*Exercise goal*.
Show each line from the listing that includes the word "agent".

*Excerpted data*.

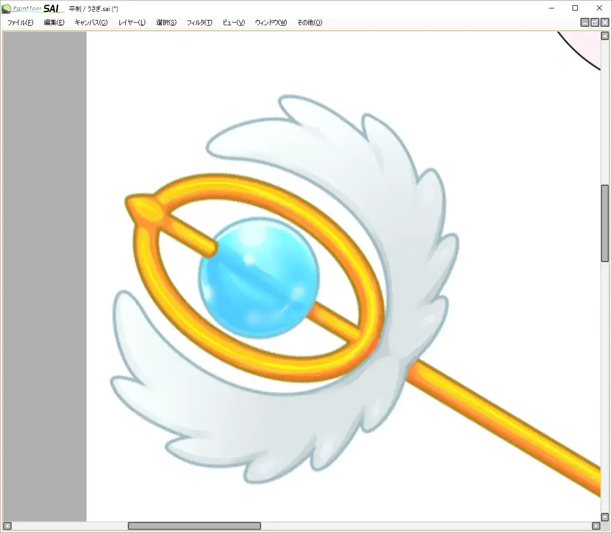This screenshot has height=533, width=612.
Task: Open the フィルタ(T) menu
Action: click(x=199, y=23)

--

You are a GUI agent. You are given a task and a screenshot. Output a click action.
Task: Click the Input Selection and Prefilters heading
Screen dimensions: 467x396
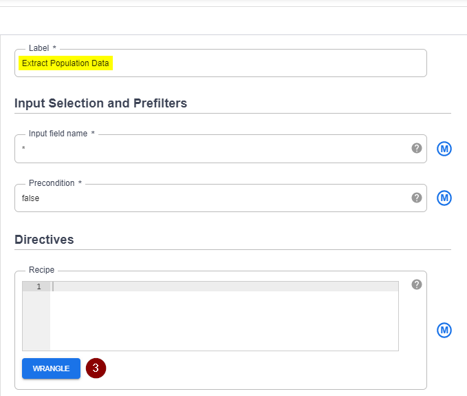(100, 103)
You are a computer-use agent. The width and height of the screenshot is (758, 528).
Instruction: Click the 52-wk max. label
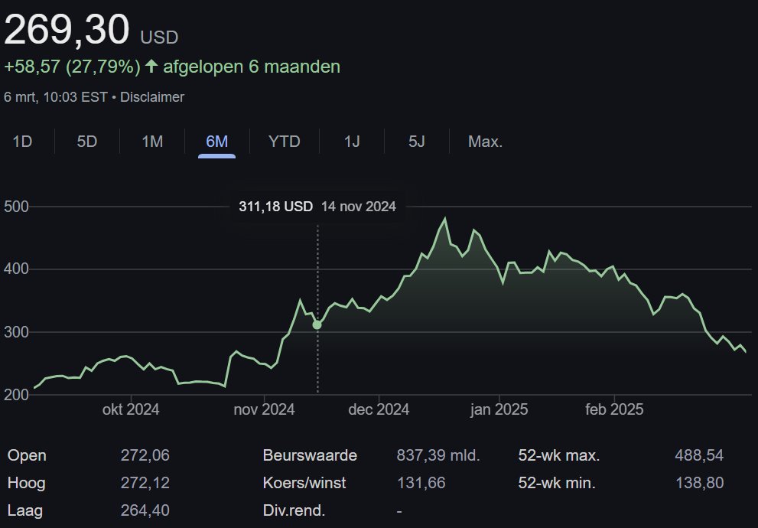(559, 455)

---

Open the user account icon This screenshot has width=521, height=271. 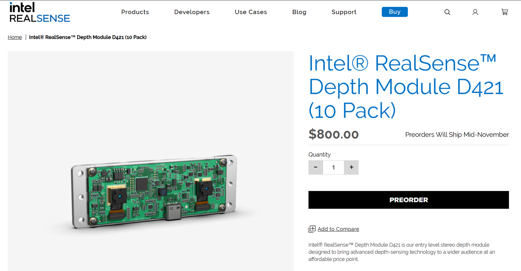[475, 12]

*Response below*.
You are a GUI agent. You are given a task and a screenshot. Output a click action.
You are a computer-use agent. The width and height of the screenshot is (758, 528).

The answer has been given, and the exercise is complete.